Oggi il testimone delle lotta è passato al Comitato a difesa della salute dei cittadini sidernesi. E’ Franco Martino a raccontarci questa storia di archeologia industriale e inquinamento ambientale. “Siderno ha già pagato per uno sviluppo non adatto al suo territorio mentre la regione ha nascosto documenti che attestavano rischi ambientali incalcolabili”. Il riferimento è alle 900 tonnellate di rifiuti che oltre ad essere infiammabili, irritanti e nocivi sono anche cancerogeni, teratogeni (nuocciono al feto causando malformazioni congenite), mutageni (provocano mutazioni genetiche) ed ecotossici (causano rischi immediati o differiti per l’ambiente). La loro scoperta risale al 2003 ma solo oggi è diventata di pubblico dominio. «Abbiamo così scoperto- continua Martino- che il previsto piano di smaltimento totale era stato abbandonato come sono rimasti abbandonati i fusti corrosi a rischio di inquinamento di tutta la zona circostante». Gli scoppi di fusti sono frequenti. Nel 2005 un grave incidente causò l’intossicazione di sette persone, cinque pompieri e due poliziotti, e lo sversamento di circa 8.000 litri di una miscela di alcool butilico e isopropilico. Entrambi gli alcool, oltre ad essere irritanti, possono provocare danni al sistema nervoso. Fu previsto un intervento di messa in sicurezza d’emergenza, effettuato dal comune, con il supporto di Arpacal, che comportò l’escavo della parte di suolo interessato dallo sversamento, circa 300 mc, e l’abbancamento provvisorio della terra asportata in containers posizionati nell’area. Con quest’intervento si eliminò il rischio d’inquinamento per il sottosuolo e la falda. Ma non furono portate a termine le procedure previste dalla normativa.

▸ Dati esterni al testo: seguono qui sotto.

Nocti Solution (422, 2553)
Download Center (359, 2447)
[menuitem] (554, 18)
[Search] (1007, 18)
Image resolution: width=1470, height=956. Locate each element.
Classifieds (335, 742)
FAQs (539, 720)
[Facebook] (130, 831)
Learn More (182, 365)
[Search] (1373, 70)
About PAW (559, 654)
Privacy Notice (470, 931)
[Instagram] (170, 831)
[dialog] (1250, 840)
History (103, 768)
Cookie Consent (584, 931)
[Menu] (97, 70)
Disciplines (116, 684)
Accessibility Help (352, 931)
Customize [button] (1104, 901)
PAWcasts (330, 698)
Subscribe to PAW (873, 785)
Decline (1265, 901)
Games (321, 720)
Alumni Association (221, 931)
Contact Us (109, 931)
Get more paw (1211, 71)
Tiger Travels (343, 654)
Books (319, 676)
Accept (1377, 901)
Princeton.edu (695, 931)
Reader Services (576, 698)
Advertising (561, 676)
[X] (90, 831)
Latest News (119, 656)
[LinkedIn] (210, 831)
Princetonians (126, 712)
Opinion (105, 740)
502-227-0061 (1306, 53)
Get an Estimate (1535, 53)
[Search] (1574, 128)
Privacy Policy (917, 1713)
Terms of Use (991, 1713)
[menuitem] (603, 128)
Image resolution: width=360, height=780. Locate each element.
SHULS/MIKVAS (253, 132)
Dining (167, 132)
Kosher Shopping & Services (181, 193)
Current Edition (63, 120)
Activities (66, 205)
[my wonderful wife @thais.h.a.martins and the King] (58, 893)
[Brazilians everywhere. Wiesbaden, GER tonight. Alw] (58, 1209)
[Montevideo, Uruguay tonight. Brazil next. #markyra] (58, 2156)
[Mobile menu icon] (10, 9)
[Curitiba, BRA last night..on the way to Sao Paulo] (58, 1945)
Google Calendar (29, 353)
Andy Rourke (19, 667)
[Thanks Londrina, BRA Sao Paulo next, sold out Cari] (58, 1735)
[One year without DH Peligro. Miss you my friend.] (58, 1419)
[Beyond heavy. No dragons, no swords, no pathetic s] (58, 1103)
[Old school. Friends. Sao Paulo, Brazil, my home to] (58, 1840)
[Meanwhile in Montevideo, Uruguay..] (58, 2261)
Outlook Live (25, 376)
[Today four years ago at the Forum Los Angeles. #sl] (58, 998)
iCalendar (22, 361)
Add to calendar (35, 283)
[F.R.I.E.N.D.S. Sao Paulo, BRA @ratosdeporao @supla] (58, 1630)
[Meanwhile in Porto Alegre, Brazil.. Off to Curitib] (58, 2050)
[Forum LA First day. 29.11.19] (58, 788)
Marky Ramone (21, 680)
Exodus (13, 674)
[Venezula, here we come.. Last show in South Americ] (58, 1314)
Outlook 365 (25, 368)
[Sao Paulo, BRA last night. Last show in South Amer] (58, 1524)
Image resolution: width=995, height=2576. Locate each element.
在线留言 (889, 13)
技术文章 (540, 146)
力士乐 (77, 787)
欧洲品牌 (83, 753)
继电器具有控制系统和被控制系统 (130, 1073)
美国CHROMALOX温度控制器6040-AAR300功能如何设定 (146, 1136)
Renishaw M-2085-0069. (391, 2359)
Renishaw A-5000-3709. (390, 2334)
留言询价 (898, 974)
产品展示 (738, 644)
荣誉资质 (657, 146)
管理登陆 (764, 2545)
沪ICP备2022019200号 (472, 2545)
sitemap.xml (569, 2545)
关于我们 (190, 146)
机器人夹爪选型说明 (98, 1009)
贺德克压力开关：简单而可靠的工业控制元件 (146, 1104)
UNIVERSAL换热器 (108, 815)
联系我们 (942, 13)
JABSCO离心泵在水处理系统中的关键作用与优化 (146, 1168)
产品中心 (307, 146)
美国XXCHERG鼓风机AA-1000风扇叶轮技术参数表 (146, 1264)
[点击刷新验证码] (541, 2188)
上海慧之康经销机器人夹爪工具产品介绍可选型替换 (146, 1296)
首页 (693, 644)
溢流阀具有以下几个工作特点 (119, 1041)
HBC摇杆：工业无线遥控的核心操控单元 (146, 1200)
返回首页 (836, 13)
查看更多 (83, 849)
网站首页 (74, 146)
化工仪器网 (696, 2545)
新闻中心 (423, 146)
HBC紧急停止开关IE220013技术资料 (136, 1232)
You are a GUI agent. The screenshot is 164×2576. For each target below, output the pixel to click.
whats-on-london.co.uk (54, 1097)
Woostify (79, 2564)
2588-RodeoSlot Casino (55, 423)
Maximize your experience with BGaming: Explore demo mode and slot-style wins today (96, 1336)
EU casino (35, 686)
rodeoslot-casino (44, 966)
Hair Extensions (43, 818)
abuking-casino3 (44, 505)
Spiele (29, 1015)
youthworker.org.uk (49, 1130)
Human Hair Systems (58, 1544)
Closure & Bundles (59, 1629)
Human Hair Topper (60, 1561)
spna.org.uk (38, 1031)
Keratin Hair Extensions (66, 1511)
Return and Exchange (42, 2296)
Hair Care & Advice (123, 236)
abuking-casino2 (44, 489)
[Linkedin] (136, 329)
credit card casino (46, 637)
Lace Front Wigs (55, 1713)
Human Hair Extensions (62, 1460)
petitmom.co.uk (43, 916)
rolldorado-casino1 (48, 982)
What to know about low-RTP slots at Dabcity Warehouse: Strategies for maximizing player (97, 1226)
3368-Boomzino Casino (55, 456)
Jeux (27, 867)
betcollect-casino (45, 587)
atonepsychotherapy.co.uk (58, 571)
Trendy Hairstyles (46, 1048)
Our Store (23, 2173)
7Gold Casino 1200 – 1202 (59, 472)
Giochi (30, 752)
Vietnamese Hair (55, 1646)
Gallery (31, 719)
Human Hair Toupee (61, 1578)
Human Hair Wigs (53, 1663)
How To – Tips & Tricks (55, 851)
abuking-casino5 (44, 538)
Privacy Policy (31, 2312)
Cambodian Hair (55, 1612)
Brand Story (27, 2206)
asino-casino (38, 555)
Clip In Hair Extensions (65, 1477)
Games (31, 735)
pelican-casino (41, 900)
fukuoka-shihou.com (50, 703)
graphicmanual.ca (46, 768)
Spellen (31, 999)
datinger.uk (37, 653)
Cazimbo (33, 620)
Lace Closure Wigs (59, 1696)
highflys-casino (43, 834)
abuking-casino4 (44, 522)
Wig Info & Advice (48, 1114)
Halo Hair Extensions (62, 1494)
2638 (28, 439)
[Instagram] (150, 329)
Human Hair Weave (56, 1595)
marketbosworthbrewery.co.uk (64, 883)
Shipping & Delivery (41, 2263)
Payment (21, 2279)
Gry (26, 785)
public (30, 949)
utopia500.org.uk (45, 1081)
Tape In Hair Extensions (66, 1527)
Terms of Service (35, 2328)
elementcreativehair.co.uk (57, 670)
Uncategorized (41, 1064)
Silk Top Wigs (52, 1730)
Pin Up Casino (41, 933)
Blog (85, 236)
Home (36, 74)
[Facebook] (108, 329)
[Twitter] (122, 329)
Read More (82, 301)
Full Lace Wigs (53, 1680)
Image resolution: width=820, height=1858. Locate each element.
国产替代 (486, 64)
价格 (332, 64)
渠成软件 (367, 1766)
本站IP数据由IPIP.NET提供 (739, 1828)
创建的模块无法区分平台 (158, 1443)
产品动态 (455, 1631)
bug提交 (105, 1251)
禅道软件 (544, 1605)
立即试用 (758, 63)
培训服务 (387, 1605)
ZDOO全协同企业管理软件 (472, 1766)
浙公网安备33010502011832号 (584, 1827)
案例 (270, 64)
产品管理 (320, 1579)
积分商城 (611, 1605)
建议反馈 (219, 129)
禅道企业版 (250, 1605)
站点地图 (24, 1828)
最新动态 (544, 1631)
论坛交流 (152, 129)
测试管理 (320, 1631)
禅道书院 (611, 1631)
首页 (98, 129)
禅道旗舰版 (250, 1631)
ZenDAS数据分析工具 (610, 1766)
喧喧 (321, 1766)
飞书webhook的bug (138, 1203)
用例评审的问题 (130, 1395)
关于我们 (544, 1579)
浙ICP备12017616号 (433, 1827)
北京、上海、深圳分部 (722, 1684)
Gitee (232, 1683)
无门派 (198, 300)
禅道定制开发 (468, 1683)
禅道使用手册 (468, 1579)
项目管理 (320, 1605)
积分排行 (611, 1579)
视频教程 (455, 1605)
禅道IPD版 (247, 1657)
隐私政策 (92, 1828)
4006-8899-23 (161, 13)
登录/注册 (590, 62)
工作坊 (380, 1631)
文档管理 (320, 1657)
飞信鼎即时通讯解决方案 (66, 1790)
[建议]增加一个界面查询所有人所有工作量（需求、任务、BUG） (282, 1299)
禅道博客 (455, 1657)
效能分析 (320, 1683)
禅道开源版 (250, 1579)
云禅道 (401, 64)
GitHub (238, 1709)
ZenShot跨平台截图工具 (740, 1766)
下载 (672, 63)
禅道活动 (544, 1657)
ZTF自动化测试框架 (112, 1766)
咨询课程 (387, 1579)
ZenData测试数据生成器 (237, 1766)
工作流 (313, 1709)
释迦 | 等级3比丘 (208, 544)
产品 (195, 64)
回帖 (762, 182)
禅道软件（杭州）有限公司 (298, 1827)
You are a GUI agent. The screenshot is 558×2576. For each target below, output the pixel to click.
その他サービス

«Queste sostanze – dichiara Martino riportando la valutazione di un esperto – sono alla stregua di alcune armi chimiche». Il timore di altre esplosioni è elevato. Gli agenti atmosferici stanno deteriorando sempre di più i fusti. Il rischio di un inquinamento delle falde resta alto. L’ultimo scoppio di fusti risale a pochi anni fa. «In questi giorni, su iniziativa nostra e con un’interrogazione urgente al Ministro della Sanità di Fratoianni (Si), qualcosa si sta muovendo. L’Asp di Reggio ha effettuato un’ispezione e parla di ‘bomba ecologica”. Lorenzin ancora non ha risposto e anche il presidente della regione, Oliverio, tace sulla bonifica. I tassi di leucemia a queste latitudini sono altissimi sebbene manchi un registro tumori in tutta la provincia. C’è infine la questione Sika. E’ lo stabilimento, anch’esso produttore di additivi chimici, che si è insediato nella zona ex Bp. Arpacal ha rilevato la presenza di sostanza cancerogene nei terreni. Si sospetta che in tutti questi lustri l’area sia diventata ricettacolo di rifiuti di ogni tipo. Il sindaco di Siderno Pietro Fuda (Pd) ha emesso un’ordinanza di divieto di irrigazione e ha rassicurato: «Nessun problema per l’acqua potabile». Ma la puzza, intanto, continua. E la paura di epidemia è tanta. L’incubo chimico non ha fine.